Nyamal woman and clinical psychologist Tracey Westerman (the first Australian Aboriginal person to attain a PhD in clinical psychology, dedicated now for 25 years to improving mental health outcomes for Indigenous people) parses this institutional failure in her recent memoir, Jilya. Founder of The Westerman Jilya Institute for Indigenous Mental Health, which mentors Indigenous people from high-risk communities to become psychologists for Aboriginal and Torres Strait Islander clients, recently wrote in the Saturday Paper, how the “no vote” in the voice referendum was carried by an idea that yes would privilege one group over another.

“What was really being argued is Aboriginal people who make up these [Closing the Gap] statistics are there because they did it to themselves. That the causative factors underlying these statistics have nothing to do with forced removals, government-inflicted generational trauma and entrenched systemic failure.’’

She articulates a sadly pervasive white (or non-Indigenous) paternal attitude that has permeated so much historical and contemporary regulation (and acute human rights infringement) of Aboriginal and Torres Strait Islander lives.

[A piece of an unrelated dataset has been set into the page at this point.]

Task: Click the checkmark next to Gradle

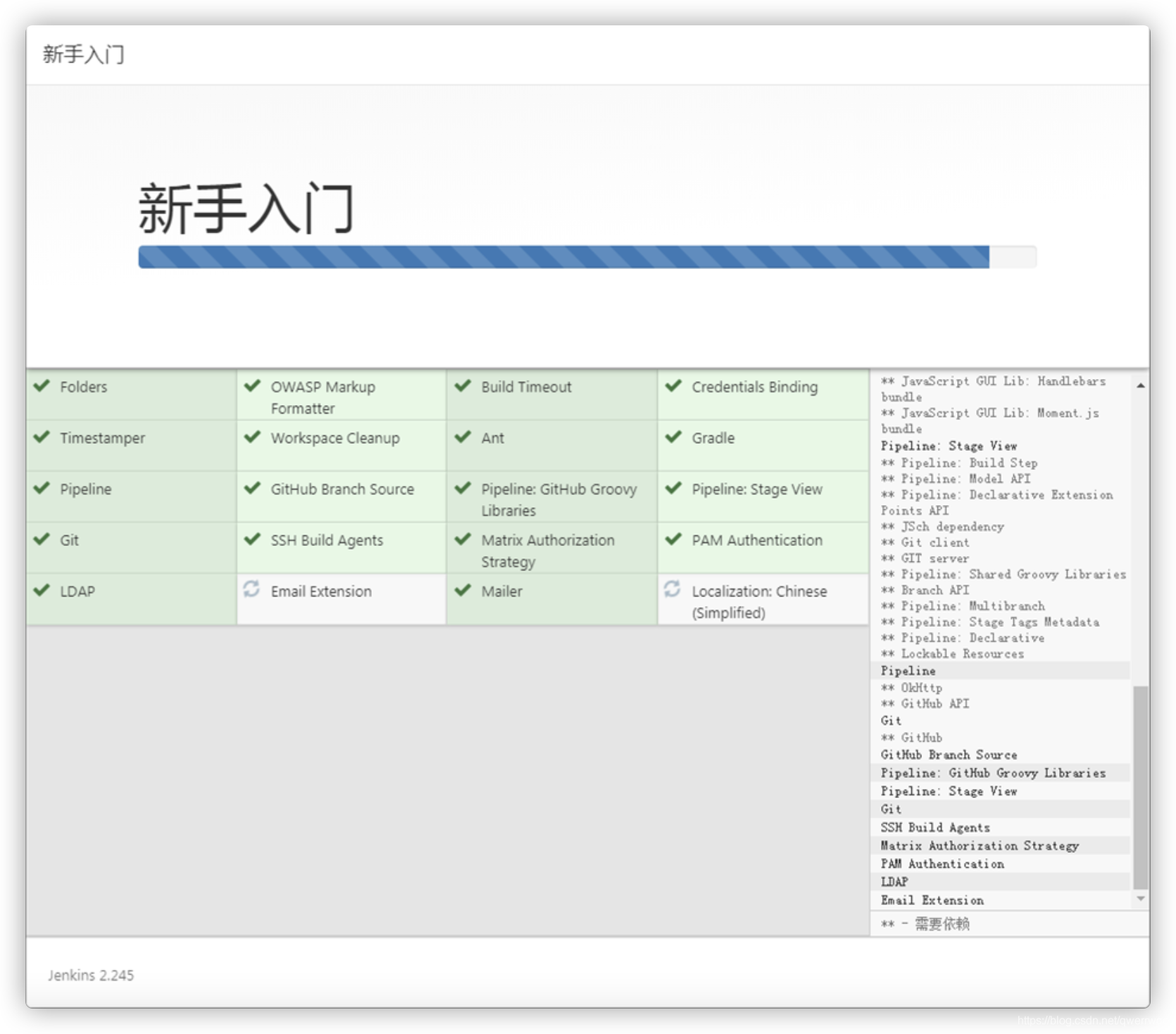Action: pos(674,437)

Namely, that the Black people, poor souls, needed to be saved from themselves and the responsibility for doing so – no matter how punitive the means – fell to government and church saviours.

Historic violent dispossession from traditional lands, massacres, extreme cruelty, oppression and active eugenics (a driving force behind assimilationism and its insidious imperative to “breed out” or “dilute” Indigeneity – a cultural impossibility) have their contemporary twins in obscene incarceration and suicide rates, forced removals of children and blithe corporate indifference to cultural antiquity (witness Juukun Gorge).

There was no uniform mission experience. Some Aboriginal and Torres Strait Islander people experienced compassion and protection from settler and government violence. For others the cruelty was profound.

It’s all part of our history that has been (as it continues to be) storied to make more benign the settler-colonial impact of violent dispossession and to ameliorate responsibility (and perhaps guilt) for today’s trauma manifestations.

Over decades I’ve deep-dived into Australian Black-white history, from the violent racism of the frontier to that of the academy. A consistent racially malevolent undertone runs through it. It involves more than naivety. Something akin to a deliberate unknowing.

So when I see a workbook that asks school students to consider how Aboriginal people were “blessed” by British colonialism. I’m hardly shocked. (The author has since apologised, saying “My own understanding of First Nations history and culture has developed considerably in the over two decades since the student workbook was authored and published.”) The sentiments behind such nonsense, sadly, I do not believe were an outlier when the book was written 20 years ago – or indeed today.

Ditto during the voice campaign when Jacinta Nampijinpa Price, the federal shadow Indigenous Australians minister of Warlpiri heritage, dismissed concerns about intergenerational First Nations trauma, saying there are no negative ongoing impacts of British colonisation on Aboriginal people.

Sure, you can tell any story you like. But that doesn’t make it history.

Which brings to mind the advocacy of early 20th century anthropologist Donald Thomson, who put his life on the line to resist the often malignant impact of church and state – and resource harvesting – on the Indigenous people of Cape York and Arnhem Land. During the Caledon Bay crisis the autodidact anthropologist (celebrated, not before time in a recent biography by Robert Macklin, Fighting For Justice) dissuaded the federal government from mounting a reprisal expedition against the Yolngu after their killing of invading Japanese trepang fisherman in the early 1930s.

Thomson was infuriated by state and church mistreatment of Aboriginal people and by massacres, most recently at Coniston in 1928. During a visit to Cape York in 1932 he’d been appalled by the cruelty meted out to men and women at the Presbyterian Aurukun mission. He spent his life vociferously railing against the impact of guns, government and God on Aboriginal people and urging all to stay away.

Almost a century ago he understood better than too many today just how history reverberates into the present – and how it must be learned from.